Annette Stevenson: Counties across Pennsylvania have begun to transition, as in many other states, to the yellow phase of their reopening plans. After that, they’ll phase into green, presumably. Even with that yellow phase, our lives are going to look different than they did before the pandemic. What are some ways that folks can cope and transition into what we’re knowing may be like our new normal?Dr. Will Miller: This gets to a pretty fundamental and well-researched theory in psychology, and it’s called locus of control. Julian Rotter from UConn established this a long time ago. It’s pretty intuitive, almost like a range. There are some of us, individually or collectively, who cultivate an external locus of control, meaning that you really don’t have any illusions you have a lot of control over a lot of things. Now think about this writ large, with what we’ve seen globally with people who are living in really terrible circumstances, like what we followed in Syria, for example. If you’re a citizen or a person there, you have no illusion you have much control other than the most basic and elemental things, feeding yourself, taking care of your kids.
The American psychological makeup is the opposite. We cultivate a strong internal locus of control. We’re doers, we’re task oriented, et cetera. So my answer to this question is, in this situation, it has flipped, kind of on a dime, where we are at the mercy of forces that are outside of our control. So even though you may be abiding and wanting to keep you and your family safe by the social distancing, et cetera, the mitigation efforts, the fact of the matter is, there’s a real uncertainty about what it means to come back out.
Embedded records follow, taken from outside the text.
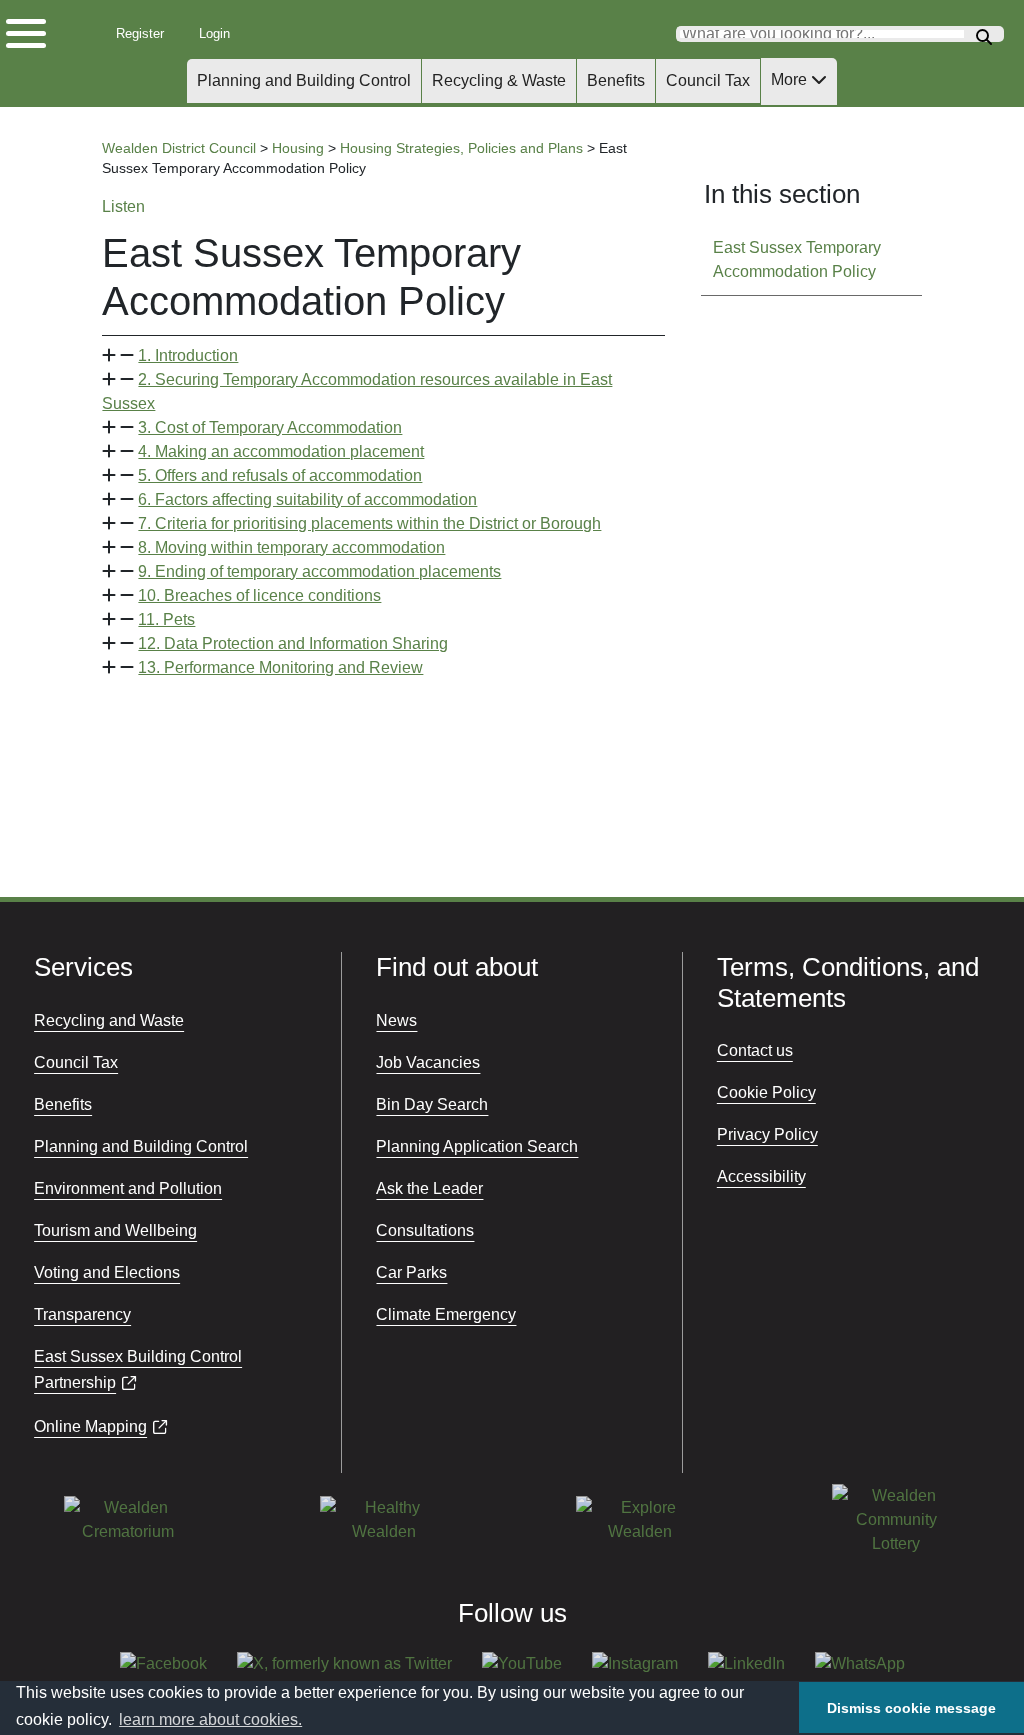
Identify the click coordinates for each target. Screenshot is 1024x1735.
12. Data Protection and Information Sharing (293, 643)
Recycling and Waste (109, 1020)
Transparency (82, 1314)
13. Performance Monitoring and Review (280, 667)
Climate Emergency (446, 1314)
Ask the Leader (429, 1188)
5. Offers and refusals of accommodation (280, 475)
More (791, 79)
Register (145, 33)
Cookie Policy (766, 1092)
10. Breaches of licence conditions (259, 595)
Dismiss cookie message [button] (911, 1708)
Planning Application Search (477, 1146)
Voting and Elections (107, 1272)
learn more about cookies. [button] (210, 1719)
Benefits (616, 80)
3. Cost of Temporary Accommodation (270, 427)
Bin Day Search (432, 1104)
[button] (383, 356)
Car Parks (411, 1272)
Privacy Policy (767, 1134)
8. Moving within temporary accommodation (291, 547)
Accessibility (761, 1176)
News (396, 1020)
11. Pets (166, 619)
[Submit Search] (984, 34)
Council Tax (708, 80)
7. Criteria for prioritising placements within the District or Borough (369, 523)
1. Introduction (188, 355)
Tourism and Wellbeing (115, 1230)
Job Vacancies (428, 1062)
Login (221, 33)
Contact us (755, 1050)
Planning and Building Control (304, 80)
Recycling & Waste (499, 80)
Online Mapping (90, 1426)
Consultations (425, 1230)
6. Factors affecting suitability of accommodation (307, 499)
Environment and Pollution (128, 1188)
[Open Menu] (40, 29)
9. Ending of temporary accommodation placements (319, 571)
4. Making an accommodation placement (281, 451)
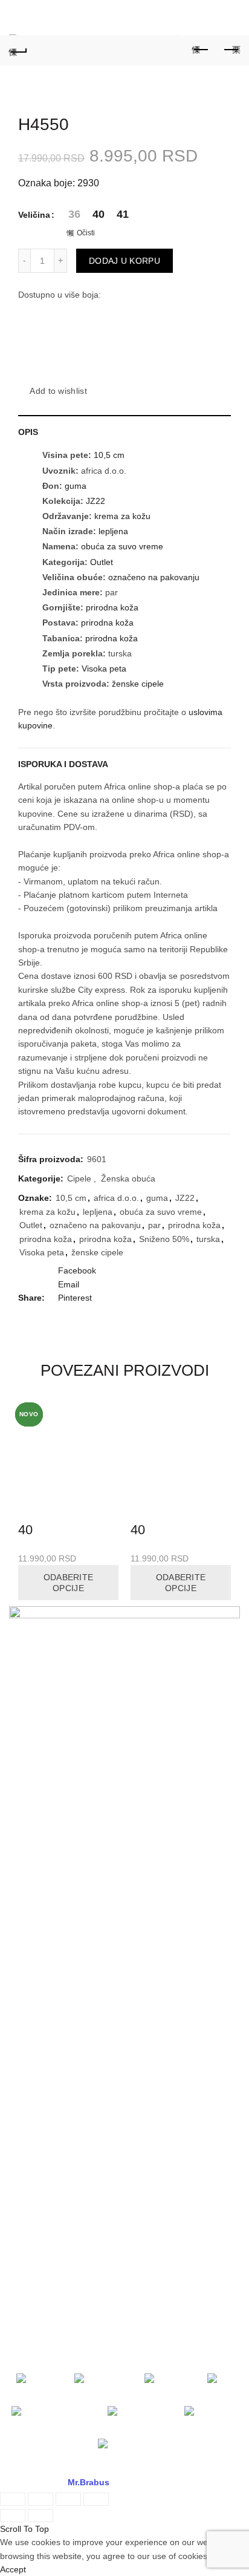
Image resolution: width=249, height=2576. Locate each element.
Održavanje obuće (44, 2039)
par (154, 1225)
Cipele (79, 1178)
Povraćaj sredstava (45, 2106)
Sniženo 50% (164, 1239)
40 (25, 1529)
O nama (24, 1728)
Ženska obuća (128, 1178)
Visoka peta (104, 668)
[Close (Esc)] (12, 2499)
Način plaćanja (37, 1917)
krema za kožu (122, 516)
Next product (231, 50)
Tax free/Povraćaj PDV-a (55, 1872)
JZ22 (95, 501)
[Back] (18, 50)
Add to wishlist (58, 391)
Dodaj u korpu (124, 261)
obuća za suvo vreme (122, 546)
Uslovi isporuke (38, 2129)
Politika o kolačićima (47, 1962)
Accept (13, 2569)
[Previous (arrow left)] (12, 2515)
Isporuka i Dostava (63, 764)
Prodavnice (30, 1750)
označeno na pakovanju (153, 577)
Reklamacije (32, 2016)
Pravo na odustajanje (49, 2152)
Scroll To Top (24, 2529)
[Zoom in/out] (96, 2499)
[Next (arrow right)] (40, 2515)
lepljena (113, 531)
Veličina (34, 215)
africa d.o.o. (116, 1198)
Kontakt (23, 1773)
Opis (28, 432)
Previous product (201, 50)
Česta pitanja (34, 2061)
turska (208, 1239)
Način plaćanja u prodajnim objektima (80, 1849)
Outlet (101, 562)
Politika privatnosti (43, 1939)
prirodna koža (112, 607)
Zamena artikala (40, 2084)
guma (75, 486)
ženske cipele (138, 683)
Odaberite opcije (69, 1582)
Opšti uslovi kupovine (49, 1895)
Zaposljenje (31, 1795)
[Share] (40, 2499)
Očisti (86, 233)
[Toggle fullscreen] (68, 2499)
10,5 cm (109, 455)
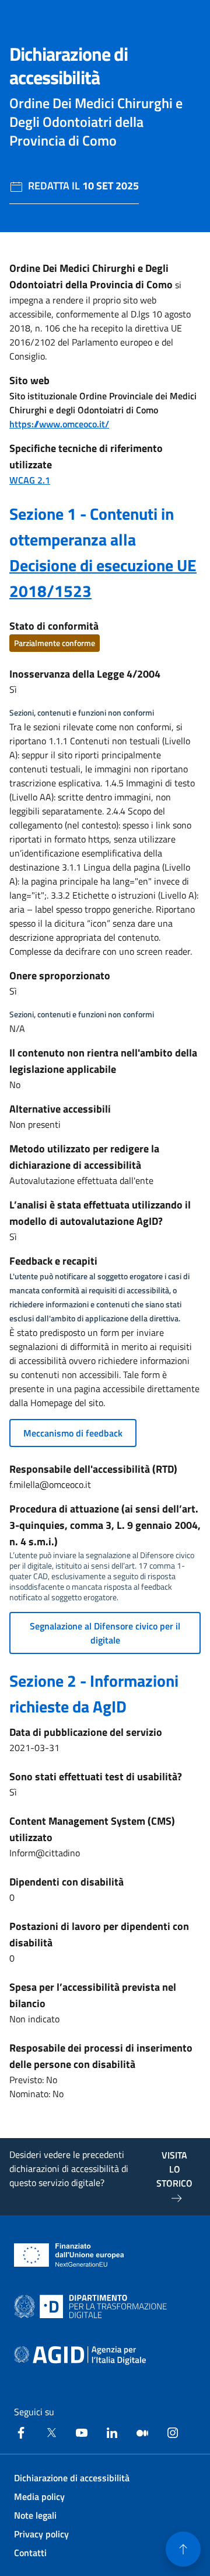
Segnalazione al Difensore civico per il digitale (105, 1633)
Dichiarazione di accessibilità (72, 2478)
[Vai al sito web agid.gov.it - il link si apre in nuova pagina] (80, 2355)
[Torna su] (183, 2549)
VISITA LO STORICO (174, 2169)
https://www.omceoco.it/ (59, 424)
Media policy (39, 2496)
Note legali (35, 2515)
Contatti (30, 2553)
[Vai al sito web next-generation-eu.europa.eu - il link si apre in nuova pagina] (69, 2255)
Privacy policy (41, 2534)
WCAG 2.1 (29, 480)
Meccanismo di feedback (73, 1433)
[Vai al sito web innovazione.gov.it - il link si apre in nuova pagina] (93, 2306)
I mean, what is the new normal? The new normal it seems to me still has an umbrella of angst and uncertainty about control hanging over all of us. I mean, it won’t be until, and you can see why psychologically it’s so important for all citizens to say, “Boy, if they get a vaccine, a reliable vaccine, that will change the chemistry.” But until then I have to say, it’s going to be a difficult adjustment because we have to hang in the balance. I think the only way to do that is to really be connected to your people, to be supportive, to stay in contact with each other. We are creatures that need to be connected. Even though we can’t hug and shake hands, we can absolutely engage meaningfully with our relationships. So, it’s the same as it ever was in that regard, but it is an adjustment.
Annette Stevenson: Yeah, definitely. How we’re connecting has certainly changed quite a lot. So as children are returning to schools, the school buildings, when they do, what signs should parents be aware of that their children might be experiencing anxiety or mental health challenges? What are some of the signs or symptoms that educators and parents should be looking for?
Dr. Will Miller: My wife Sally has had a long career in education as an elementary school principal. She really has been down this road before with crises. For example, she and I were living in New York after 9/11, and she was very much involved with schools and dealing with helping kids in the aftermath of that. Here’s the thing, children are resilient, first of all, they are more resilient than the adults are oftentimes. Because, well, let’s face it, to say the obvious the parents have the burden of caring for the kids, where the kids just have to be the kids.
So, there’s two things I would say about this. One is every parent knows at an intuitive level the personality of their children. You know who’s a little kind of unfocused. You know who’s kind of the calm kid. You know who the kid, who’s an acting out kid. You have had to manage that all along, and so you can probably predict when you see behaviors erupt or just move along. You know what to do, first of all. As far as the children are concerned, they will bounce back from this. It’s a couple of months of something that was odd, but most parents, I suspect, have been keeping them busy, trying to do school online, having them play, having them be engaged. I can say that, and I trust Sally’s instinct on this too, is that they will be more fine.
Now, here’s the key. There’s another theory in psychology about the contagion of emotion, hold onto this. It means that your emotion is liable to feel the contagion of other people. So, the way they test this is, you’re in a low mood, but you’ll walk into a room where everyone is happy and buoyant, it will lift your mood without you even thinking about it. Or conversely, if you’re in a high mood and you’ll, all of a sudden, you come down. So, kids are reactive to the mood of the parent. And sometimes the angst of a child is the contagion of the angst of the parent.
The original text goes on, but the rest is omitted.